= Louis Vasquez =

American explorer and trader (1798–1868)

Pierre Louis Vasquez also known as Luis Vázquez (October 3, 1798 - September 5, 1868) was a mountain man and trader. He was a contemporary of many famous European-American explorers of the early west and would come to know many of them, including Jim Bridger, Manuel Lisa, Kit Carson and Andrew Sublette, besides his own father Benito Vázquez.

==Family and early life==
Louis was born and raised at St. Louis, Missouri. He was the son of the Spanish fur trader Benito Vázquez and Marie-Julie Papin (daughter of Pierre Papin & Catherine Guichard), so was of Spanish and French Canadian (European) descent. In 1823, he became a fur trader, receiving his first license to trade with the Pawnee. By the early 1830s he had shifted his operations to the mountains, becoming a popular and active mountain man and trader. Having been educated by the priests at the St. Louis Cathedral, he was one of the few mountain men that was literate. Although he signed all of his letters, as "Louis", Pierre Louis was nicknamed "Old Vaskiss" by other Mountain men. Louis was the youngest of eleven brothers.

==Noted activities==
Louis Vasquez joined the Ashley-Henry fur trade expeditions in 1822 or 23, and became one of the foremost mountain men. In 1834, He became a partner of Andrew Sublette and went back to trade on the South Platte after obtaining a trading license in St. Louis, Missouri, from William Clark, the Superintendent of Indian Affairs. In 1835 he built Fort Vasquez. He traveled back and forth between the mountains and St. Louis almost yearly, his reputation growing. Unable to turn a profit, they sold Fort Vasquez to Lock and Randolph in 1840, who subsequently went bankrupt and abandoned the structure in 1842. Due to the bankruptcy, Louis Vasquez and Andrew Sublette could not collect the sum owed to them for the sale. Vasquez then became associated with Jim Bridger. By 1843 they had built Fort Bridger on Blacks Fork of the Green River, which became as much an emigrant station as trading post.

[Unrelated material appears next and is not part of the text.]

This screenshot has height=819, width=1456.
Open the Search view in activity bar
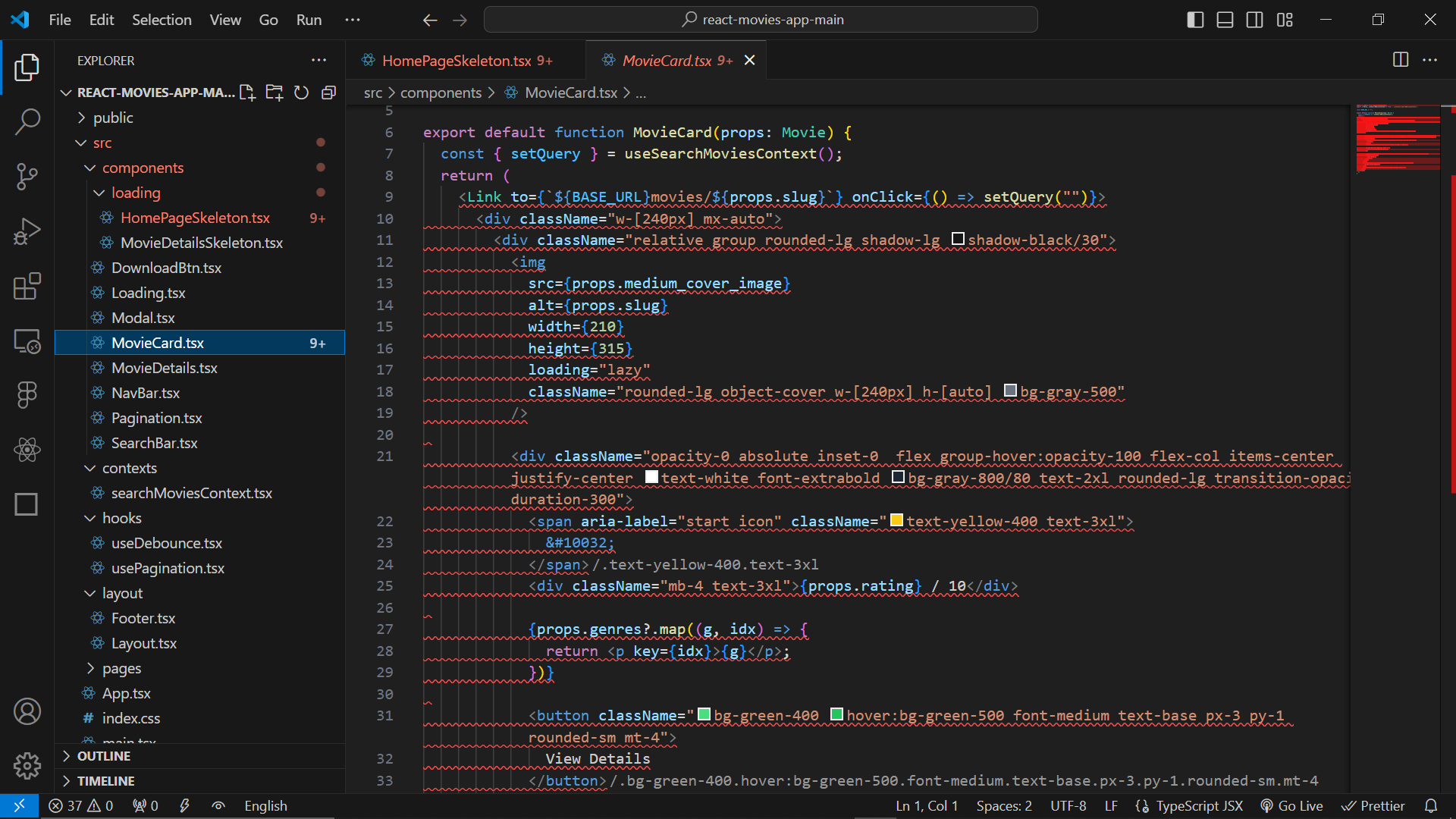point(27,121)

At Fort Laramie in 1846 Vasquez hired Narcissa Land Ashcraft to be his cook at Fort Bridger. They may have eventually been married in St. Louis or had a common law marriage, which was ratified by Father Pierre DeSmet near Fort Laramie in September, 1851. Narcissus had a son, Hiram and a daughter, Armilda who came with her to Fort Bridger in Wyoming. There they had four more children; Louis, Mary Ann, Sarah Ellen and Narcissa Burdette. Vasquez opened a store at Salt Lake City in 1855. He and Bridger sold their fort in 1858, but Vasquez already had retired to Missouri. In 1868 he died at his Westport home, and was buried at St. Mary's Church cemetery. Years before, in 1853, Louis Vasquez gave to his good friend Jim Bridger his own rifle as a gift. From 1998 the rifle is shown at the Museum of the Mountain Man at Pinedale, Wyoming.